◆ Information shown:

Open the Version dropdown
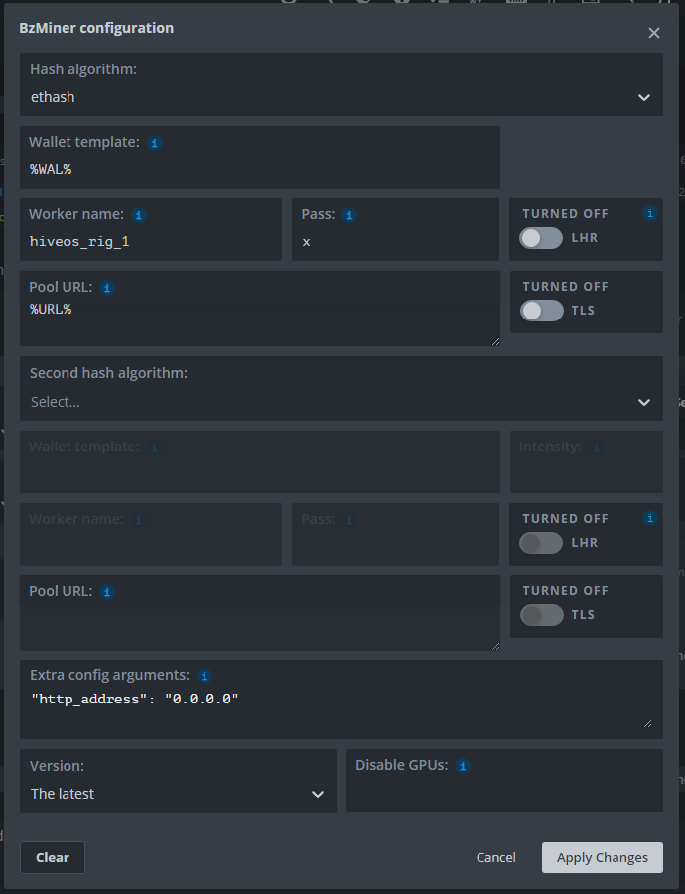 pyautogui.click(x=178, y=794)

--

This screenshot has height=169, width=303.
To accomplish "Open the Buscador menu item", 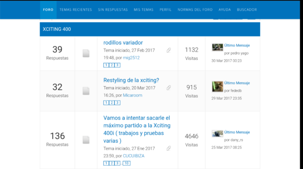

==

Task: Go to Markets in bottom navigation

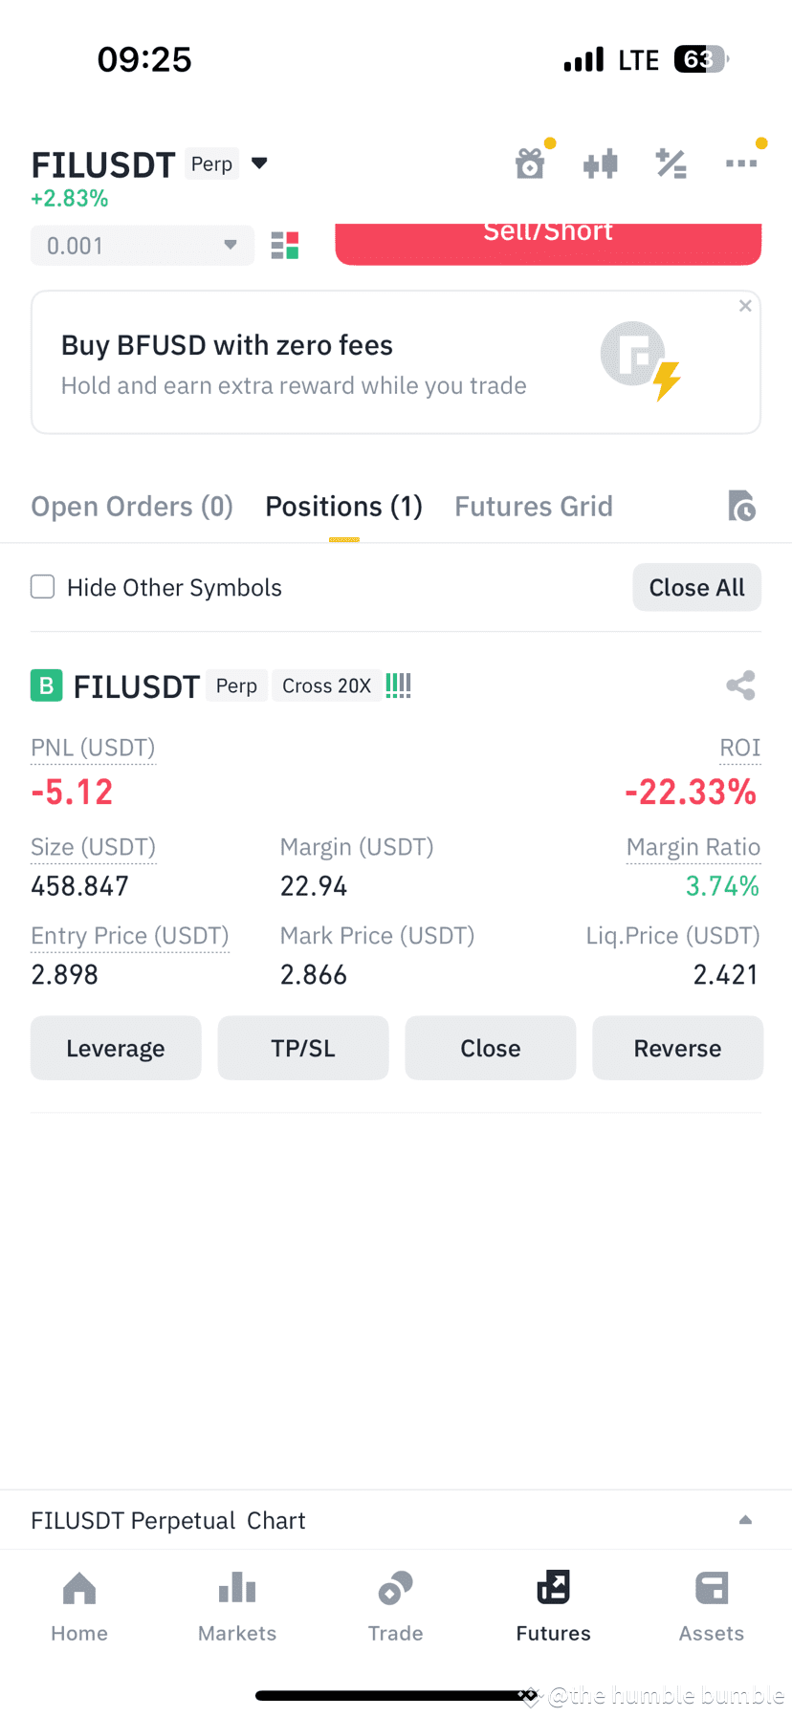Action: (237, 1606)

◆ What to do:
Within the entries above, give again exactly the lines starting at the one that contains "This screenshot has height=169, width=303." and ending at the one that contains "the Buscador menu", leaving out the pictures.

◆ Reply to the task:
This screenshot has height=169, width=303.
To accomplish "Open the Buscador menu item", 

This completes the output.